12 Haziran 2010

17

şifreyi unutunca, uzun zamandır buranın yüzüne bakmayınca bloga erişim zor oluyor tabii...
her şey yolunda, yani tam olması gerektiği kadar olmasa bile aksini söylersem çok büyük haksızlık etmiş olurum.

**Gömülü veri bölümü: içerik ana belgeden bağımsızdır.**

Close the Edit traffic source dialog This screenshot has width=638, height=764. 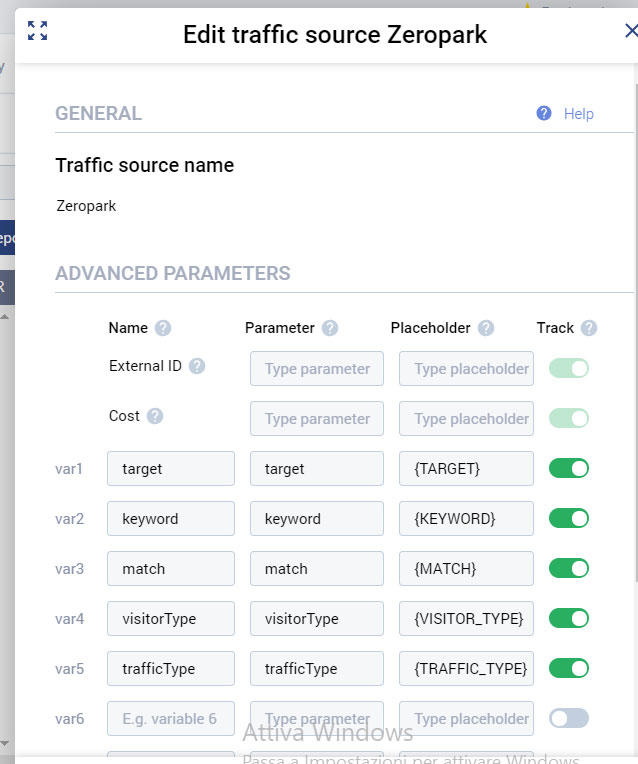(630, 31)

geçen sene en son yazdığm post'ta "çok aşığım!" dediğim adamla hala beraberim mesela, kutlayın beni hey! :)
iddia ediyorum, hayatımın en güzel 11 ayını geçirdim. işten her eve geldiğimde ilk günlerimizdeki heyecanımızı taşırken kapıda karşıladığında 10 dakika boyunca sarılmalarımız hala devam ediyor. mesai bitse de eve koşup sarılsam, kokusunu içime doyasıya çeksem diye resmen geri sayım yapıyorum.

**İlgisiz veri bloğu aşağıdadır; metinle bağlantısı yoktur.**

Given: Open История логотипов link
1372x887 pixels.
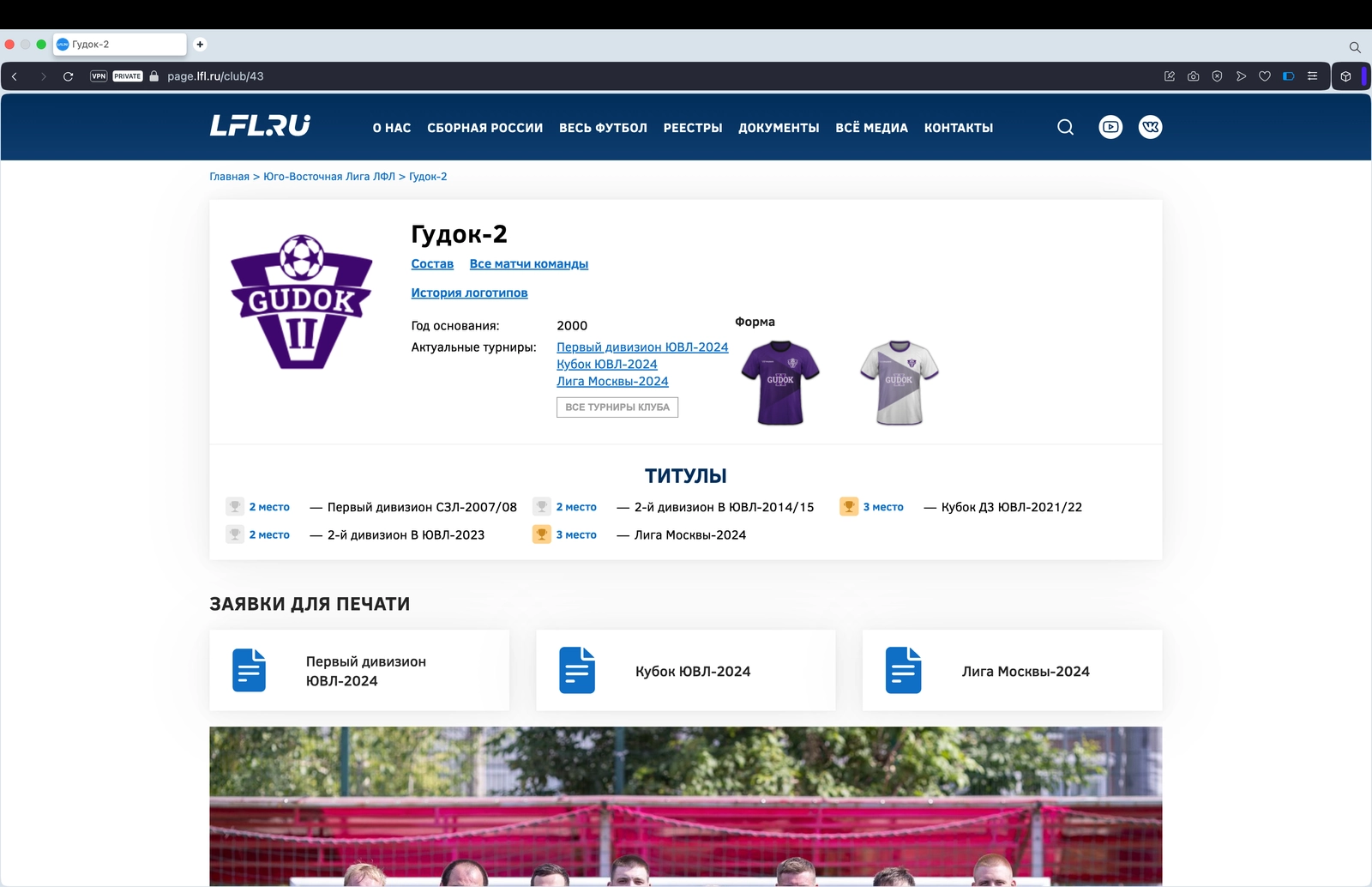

bugün ilk kez kısa ama bana çok uzun zamanmış gibi gelen bir süre için ayrı kaldık ve kalacağız. ayaklarım eve girmemek için geri geri gitti. kedimiz bile anahtar sesini duyduğu an kapıda biten o hayvan, kapıya bile gelmedi. oturduğu karanlık köşeden şöylece baktı, gözlerini süzdü. zırlamak parayla değil elbette. benim de duygularım var elbette ve belki çoğu insandan daha üst noktada yaşadığım için bu duyguyu koyverdim haliyle. terslik olduğunu sezen kedimiz bile geldi sokuldu durdu. her zaman onu sevmemizi bekleyen hayvan, bugün resmen kendisi gelip sevdi beni! evi topladım (ki normalde hiçbir kuvvet durduk yere bu işi yaptıramaz bana!), kıyafetlerini düzenledim, katladım, kokularını çektim durdum içime. sonra gene 2-3 damla aktı gitti gözümden.

duyan da askerlik için falan ayrı düştük sanacak. öyle değil halbuki... ya bir de askere giderse bu adam? hayatımızda bir de böyle bir gerçek var. 1 gün göremediğim zaman muhakkak o gün hır çıkararak, hırçınlaşarak bok eden ben, adam askere gittiğinde kim bilir napar! aklıma bile getirmek istemiyorum...

hayatta herkes için "bu o" dediği biri var, inanıyorum buna. ve ben onu buldum...
hay allah ya şimdi de mutluluktan ağlıyorum.
bu regl dönemlerine bir çare bulunmalı!